DATA IN THIS EXERCISE section start

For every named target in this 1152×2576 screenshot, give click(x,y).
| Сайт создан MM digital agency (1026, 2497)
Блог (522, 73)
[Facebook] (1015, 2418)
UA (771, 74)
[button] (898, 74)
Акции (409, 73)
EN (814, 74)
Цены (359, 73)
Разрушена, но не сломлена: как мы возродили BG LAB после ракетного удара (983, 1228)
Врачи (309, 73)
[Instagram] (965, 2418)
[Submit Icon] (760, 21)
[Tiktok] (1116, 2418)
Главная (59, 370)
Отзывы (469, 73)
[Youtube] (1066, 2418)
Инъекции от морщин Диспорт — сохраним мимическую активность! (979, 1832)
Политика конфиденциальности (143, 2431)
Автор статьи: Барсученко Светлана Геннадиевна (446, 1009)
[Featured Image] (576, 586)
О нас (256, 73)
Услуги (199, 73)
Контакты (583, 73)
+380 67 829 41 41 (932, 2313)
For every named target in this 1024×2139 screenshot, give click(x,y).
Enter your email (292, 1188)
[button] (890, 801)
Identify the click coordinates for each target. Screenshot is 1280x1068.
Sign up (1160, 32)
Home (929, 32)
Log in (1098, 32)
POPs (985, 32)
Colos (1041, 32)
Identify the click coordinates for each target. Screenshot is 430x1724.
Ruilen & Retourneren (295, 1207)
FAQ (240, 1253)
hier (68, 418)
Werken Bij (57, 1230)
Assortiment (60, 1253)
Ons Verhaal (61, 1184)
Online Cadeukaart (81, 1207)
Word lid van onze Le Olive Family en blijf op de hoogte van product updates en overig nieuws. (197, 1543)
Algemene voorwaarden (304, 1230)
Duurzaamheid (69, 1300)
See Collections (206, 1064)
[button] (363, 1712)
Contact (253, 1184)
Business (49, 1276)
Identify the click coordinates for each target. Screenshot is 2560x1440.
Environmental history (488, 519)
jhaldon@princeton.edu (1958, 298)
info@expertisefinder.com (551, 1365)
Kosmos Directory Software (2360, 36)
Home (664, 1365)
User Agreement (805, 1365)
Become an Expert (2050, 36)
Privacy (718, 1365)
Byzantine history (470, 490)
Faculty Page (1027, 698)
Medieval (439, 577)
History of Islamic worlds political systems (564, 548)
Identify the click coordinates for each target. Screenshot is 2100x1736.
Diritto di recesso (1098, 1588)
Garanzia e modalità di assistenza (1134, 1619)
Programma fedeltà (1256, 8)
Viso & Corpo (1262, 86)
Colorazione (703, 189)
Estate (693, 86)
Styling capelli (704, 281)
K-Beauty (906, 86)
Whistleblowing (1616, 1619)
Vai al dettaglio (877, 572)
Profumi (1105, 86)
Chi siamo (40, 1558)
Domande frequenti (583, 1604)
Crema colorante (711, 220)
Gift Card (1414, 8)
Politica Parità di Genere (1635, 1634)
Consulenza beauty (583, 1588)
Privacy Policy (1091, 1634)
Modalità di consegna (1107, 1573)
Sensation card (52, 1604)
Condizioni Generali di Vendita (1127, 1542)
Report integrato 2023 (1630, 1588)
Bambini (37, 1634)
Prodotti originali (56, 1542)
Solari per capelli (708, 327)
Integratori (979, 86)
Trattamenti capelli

DATA IN THIS EXERCISE section end

YOUR GOAL: "give" is the string to look for; please copy every line of the records above where it appears.

OUTPUT OF THE EXERCISE:
For every named target in this 1152×2576 screenshot, give click(x,y).
For every named target in this 1024×2139 screenshot, give click(x,y).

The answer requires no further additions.